Ordering of response categories

The response categories are considered to be ordered when the thresholds were significantly different and in the correct order [24].

Differential item functioning

The criteria of invariance of measurement is a central requirement of the Rasch model and means that an instrument should work in the same way for all persons, irrespective of level of person factors, such as gender, school level, and the like.

The items were examined with respect to DIF using two-way analysis of variance (ANOVA) of standardised residuals and inspecting graphical displays (i.e., ICCs). ANOVA was used to examine whether there is a significant difference among the mean residuals for levels of available person factors [23]. Analyses of DIF were performed for the person factors gender, grade, and school level (lower vs. upper secondary school). Items showing DIF were resolved by splitting the item into e.g. gender-specific items, and the opposite person factor category was treated as a non-response. The items were resolved sequentially to distinguish real DIF from artificial DIF, starting with the item having the highest F-value [37]. Statistical significance was assumed at a Bonferroni-adjusted p < 0.05.

The same procedure of analyses was conducted for the whole data set, as well as the randomly selected ten subsets of the data. The psychometric properties of the scale were assessed using RUMM2030 software [38].

Handling missing data

Missing data is easily handled in RMT as the RUMM2030 transforms raw scores into person location estimates. However, this assumes that the data are missing at random and there is adequate coverage of each of the response options, which is the case in the present study.


Our sample consists of an equal proportion of males and females. Of the 28,105 respondents, 60% were recruited in lower secondary school (aged 13–16), whereas 40% were recruited in upper secondary school (aged 16–19; Table 1).

Table 1 Sample characteristics (n = 28,105)

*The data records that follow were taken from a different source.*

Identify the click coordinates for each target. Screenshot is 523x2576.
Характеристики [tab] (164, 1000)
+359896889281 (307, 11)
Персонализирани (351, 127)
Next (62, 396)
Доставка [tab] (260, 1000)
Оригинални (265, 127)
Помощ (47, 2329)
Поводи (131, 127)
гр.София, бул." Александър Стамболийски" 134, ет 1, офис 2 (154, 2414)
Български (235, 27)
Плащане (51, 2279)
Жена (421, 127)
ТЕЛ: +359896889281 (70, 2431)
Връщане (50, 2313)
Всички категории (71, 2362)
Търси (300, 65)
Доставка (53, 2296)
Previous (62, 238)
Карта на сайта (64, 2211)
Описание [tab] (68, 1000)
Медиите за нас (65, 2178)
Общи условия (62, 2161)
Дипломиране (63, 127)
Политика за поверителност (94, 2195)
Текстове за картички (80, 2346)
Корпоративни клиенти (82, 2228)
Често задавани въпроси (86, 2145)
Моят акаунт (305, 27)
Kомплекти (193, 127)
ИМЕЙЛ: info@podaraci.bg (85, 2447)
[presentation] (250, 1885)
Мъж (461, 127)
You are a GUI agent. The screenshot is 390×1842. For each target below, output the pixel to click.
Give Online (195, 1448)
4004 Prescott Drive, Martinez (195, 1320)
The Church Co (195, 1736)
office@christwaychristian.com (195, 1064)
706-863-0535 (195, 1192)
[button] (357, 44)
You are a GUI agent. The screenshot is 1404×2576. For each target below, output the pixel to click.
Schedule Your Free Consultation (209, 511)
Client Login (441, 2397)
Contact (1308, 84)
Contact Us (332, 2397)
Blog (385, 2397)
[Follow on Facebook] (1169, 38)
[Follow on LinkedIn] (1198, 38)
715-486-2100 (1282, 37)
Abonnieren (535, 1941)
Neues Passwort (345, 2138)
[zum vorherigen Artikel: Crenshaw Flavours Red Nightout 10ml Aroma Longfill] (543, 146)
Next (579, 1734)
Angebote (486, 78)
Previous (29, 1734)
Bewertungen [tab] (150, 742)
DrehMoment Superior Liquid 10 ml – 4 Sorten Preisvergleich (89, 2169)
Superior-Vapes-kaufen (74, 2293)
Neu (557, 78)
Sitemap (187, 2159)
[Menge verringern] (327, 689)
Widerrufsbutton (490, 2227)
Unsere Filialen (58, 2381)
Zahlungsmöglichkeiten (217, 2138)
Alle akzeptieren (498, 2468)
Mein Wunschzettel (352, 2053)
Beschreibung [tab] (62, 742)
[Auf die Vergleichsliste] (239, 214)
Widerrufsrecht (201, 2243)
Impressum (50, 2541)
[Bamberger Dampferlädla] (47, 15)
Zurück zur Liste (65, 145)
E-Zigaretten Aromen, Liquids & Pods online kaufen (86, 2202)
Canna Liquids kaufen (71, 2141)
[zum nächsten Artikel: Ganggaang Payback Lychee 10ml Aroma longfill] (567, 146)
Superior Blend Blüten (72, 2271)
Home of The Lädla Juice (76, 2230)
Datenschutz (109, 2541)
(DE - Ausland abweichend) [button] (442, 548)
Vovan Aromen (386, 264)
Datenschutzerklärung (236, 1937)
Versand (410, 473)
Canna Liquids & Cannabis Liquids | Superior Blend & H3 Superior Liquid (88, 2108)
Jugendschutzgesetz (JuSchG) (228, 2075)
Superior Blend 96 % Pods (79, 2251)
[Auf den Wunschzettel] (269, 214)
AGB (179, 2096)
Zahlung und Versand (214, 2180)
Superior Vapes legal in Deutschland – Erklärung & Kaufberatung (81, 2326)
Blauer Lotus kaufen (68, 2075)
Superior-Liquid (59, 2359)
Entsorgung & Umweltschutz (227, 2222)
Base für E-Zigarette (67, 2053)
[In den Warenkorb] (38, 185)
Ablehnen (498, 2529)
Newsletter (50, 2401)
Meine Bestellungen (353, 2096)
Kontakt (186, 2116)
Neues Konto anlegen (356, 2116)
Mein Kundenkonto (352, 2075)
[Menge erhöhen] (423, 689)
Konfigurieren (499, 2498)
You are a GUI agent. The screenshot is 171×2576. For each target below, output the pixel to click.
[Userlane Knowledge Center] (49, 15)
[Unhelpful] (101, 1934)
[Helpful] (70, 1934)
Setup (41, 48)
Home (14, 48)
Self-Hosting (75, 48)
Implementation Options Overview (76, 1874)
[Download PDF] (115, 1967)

The combined PCA and paired t-test procedure indicated that the scale could be deemed to be unidimensional (the proportion of significant t-tests of the difference in person–location estimates between subsets of items was 2.46%). None of the items showed evidence of response dependence (none of the pairs of items had residual correlations > 0.3), which indicates that the requirement of local independence was met. The scale was found to have acceptable reliability (PSI of 0.802), and all the items had ordered response categories.


With regard to the comparison of item and person thresholds, the item thresholds were centred around zero, while the person thresholds had a skewed distribution, with the main weight on the left (Fig. 1). The mean person location was − 0.808.

Fig. 1
figure 1

Distribution of person estimates (above the x-axis) and item threshold estimates (below the x-axis). The person estimates indicate that the adolescents (n = 28,105) have fewer depressive symptoms than were captured by the instrument used in Ungdata (2017)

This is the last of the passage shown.